━━━ Provided information ━━━

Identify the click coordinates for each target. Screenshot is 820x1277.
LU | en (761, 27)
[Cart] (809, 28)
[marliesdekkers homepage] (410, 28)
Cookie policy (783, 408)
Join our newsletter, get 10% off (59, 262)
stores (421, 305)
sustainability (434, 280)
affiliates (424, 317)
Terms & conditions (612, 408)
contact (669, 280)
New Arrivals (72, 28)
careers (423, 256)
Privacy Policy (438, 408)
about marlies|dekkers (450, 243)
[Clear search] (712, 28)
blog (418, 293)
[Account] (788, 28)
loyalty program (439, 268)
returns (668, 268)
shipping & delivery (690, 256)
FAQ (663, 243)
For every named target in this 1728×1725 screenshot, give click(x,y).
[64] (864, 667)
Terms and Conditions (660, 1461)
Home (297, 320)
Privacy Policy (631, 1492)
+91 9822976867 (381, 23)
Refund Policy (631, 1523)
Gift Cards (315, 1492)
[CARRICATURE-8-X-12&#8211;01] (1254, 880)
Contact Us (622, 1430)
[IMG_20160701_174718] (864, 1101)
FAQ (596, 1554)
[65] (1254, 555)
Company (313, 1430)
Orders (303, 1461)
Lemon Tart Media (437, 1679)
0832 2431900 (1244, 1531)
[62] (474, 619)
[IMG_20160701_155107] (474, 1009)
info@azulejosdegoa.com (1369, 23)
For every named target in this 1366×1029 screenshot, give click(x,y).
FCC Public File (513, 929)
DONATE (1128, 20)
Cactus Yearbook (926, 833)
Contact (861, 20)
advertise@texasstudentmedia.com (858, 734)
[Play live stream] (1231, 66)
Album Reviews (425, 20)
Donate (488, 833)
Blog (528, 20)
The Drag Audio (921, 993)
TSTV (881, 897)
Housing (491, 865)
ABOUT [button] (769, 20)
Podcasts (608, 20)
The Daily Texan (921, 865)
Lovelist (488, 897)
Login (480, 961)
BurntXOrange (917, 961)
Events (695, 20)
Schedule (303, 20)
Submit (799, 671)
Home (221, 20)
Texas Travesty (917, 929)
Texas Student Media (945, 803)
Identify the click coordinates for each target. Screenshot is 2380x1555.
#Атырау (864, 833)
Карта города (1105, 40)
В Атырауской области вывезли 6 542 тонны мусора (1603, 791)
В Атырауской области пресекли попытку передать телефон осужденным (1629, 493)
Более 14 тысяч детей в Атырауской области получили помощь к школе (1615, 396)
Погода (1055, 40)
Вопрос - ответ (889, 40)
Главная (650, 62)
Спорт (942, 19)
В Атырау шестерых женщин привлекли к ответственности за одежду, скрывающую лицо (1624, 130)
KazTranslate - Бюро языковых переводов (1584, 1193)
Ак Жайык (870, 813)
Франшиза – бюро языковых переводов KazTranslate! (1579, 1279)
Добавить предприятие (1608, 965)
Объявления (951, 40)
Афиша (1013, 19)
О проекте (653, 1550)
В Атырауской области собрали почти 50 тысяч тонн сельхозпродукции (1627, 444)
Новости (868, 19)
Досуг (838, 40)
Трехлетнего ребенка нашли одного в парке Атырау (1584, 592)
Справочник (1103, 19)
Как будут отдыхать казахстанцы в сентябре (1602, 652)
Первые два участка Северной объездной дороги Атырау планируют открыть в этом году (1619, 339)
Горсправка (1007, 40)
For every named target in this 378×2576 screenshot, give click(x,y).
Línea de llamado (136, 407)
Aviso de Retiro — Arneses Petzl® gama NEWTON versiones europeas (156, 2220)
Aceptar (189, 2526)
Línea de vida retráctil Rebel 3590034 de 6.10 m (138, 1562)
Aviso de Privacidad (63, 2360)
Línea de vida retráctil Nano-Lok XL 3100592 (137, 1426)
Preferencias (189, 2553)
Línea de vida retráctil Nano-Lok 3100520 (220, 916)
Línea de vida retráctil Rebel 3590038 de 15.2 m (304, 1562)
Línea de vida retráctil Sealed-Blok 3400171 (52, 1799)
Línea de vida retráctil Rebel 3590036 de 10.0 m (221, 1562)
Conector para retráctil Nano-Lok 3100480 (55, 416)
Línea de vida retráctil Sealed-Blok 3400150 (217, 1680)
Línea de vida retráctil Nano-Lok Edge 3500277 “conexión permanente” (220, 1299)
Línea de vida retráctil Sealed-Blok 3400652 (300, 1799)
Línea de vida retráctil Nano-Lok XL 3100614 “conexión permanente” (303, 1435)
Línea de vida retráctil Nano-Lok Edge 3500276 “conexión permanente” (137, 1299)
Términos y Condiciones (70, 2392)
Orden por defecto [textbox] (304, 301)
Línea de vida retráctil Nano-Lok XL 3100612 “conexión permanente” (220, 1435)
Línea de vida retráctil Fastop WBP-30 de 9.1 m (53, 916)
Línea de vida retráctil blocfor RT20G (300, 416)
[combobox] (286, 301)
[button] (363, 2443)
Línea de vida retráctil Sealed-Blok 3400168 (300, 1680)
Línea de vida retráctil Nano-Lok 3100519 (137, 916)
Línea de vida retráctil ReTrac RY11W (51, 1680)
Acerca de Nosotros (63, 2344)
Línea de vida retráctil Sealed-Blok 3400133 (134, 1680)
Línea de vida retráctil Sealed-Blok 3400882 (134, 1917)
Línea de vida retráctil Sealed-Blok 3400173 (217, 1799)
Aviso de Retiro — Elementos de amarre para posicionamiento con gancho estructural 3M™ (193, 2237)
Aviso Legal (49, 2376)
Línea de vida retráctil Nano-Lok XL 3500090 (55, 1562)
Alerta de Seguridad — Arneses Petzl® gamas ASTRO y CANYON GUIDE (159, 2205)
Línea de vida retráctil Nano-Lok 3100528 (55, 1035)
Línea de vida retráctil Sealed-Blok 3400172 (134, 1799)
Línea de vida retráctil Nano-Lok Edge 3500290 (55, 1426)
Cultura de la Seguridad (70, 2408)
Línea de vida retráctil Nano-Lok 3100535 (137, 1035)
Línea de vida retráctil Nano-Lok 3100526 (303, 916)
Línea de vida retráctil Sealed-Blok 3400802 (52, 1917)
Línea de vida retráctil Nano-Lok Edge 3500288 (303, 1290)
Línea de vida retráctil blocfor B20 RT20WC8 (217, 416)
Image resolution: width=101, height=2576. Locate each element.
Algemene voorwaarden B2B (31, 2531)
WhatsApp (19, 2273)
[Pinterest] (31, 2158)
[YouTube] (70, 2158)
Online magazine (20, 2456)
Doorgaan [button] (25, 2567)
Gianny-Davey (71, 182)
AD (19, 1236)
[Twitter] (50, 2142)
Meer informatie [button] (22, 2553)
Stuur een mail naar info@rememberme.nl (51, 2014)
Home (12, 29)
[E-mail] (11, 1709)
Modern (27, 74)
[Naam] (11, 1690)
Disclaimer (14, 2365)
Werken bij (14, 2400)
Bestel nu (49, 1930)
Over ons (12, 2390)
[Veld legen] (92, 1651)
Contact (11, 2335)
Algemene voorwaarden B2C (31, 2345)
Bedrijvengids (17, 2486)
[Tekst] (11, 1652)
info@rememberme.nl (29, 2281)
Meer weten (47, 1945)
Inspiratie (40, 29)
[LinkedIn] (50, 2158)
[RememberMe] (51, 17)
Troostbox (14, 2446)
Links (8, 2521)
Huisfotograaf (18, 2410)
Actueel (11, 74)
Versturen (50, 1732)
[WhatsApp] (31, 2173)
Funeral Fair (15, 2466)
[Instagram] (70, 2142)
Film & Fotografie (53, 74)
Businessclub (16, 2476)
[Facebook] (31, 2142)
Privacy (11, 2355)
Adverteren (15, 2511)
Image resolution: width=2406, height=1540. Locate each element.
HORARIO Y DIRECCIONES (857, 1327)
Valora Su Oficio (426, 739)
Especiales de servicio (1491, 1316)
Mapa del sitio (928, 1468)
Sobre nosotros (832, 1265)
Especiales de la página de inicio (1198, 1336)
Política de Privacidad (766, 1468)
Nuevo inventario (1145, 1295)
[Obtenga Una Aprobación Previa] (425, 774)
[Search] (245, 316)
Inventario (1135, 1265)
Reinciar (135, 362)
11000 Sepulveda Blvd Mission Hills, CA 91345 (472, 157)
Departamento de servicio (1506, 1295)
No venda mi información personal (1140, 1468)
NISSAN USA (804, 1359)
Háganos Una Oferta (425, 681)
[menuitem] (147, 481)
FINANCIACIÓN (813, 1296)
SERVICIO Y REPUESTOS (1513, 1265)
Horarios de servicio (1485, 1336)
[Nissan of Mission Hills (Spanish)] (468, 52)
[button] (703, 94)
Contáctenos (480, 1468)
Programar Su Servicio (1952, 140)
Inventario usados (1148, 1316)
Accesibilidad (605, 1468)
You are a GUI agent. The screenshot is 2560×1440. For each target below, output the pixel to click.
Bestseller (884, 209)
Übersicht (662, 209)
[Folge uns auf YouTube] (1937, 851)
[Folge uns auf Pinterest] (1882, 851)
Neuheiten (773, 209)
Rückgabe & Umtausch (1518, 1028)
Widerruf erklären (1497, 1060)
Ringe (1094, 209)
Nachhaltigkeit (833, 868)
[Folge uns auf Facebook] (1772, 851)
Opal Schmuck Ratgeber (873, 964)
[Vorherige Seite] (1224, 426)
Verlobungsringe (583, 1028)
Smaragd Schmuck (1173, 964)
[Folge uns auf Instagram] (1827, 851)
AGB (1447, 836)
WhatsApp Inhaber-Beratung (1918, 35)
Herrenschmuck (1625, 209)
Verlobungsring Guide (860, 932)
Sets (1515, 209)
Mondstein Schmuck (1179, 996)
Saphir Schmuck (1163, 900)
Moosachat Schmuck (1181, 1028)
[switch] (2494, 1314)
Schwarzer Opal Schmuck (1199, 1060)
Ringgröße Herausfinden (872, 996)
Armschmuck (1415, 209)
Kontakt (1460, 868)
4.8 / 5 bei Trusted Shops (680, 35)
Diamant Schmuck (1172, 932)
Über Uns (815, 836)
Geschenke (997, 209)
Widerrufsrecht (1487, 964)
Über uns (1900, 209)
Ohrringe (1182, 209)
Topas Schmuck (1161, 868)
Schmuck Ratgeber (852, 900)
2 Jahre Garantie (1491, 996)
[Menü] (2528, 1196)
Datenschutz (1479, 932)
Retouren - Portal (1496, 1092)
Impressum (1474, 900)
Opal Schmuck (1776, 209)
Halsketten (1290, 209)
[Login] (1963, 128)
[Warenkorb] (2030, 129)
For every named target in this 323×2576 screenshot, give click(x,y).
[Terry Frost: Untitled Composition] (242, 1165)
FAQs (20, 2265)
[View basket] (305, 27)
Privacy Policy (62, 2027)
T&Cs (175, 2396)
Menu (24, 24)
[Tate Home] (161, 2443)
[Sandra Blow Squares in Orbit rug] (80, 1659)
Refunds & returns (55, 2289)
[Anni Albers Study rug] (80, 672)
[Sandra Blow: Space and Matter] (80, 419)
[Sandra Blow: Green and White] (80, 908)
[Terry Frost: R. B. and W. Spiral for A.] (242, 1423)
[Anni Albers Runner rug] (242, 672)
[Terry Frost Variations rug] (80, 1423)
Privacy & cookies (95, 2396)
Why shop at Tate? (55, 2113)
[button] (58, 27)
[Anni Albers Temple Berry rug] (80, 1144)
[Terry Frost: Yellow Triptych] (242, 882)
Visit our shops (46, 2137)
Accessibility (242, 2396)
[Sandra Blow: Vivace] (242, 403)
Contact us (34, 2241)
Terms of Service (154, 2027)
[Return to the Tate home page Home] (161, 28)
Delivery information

━━━

■ Activity:
The answer is every line in the data where the word "mail" appears.

■ Output:
Stuur een mail naar info@rememberme.nl (51, 2014)
[E-mail] (11, 1709)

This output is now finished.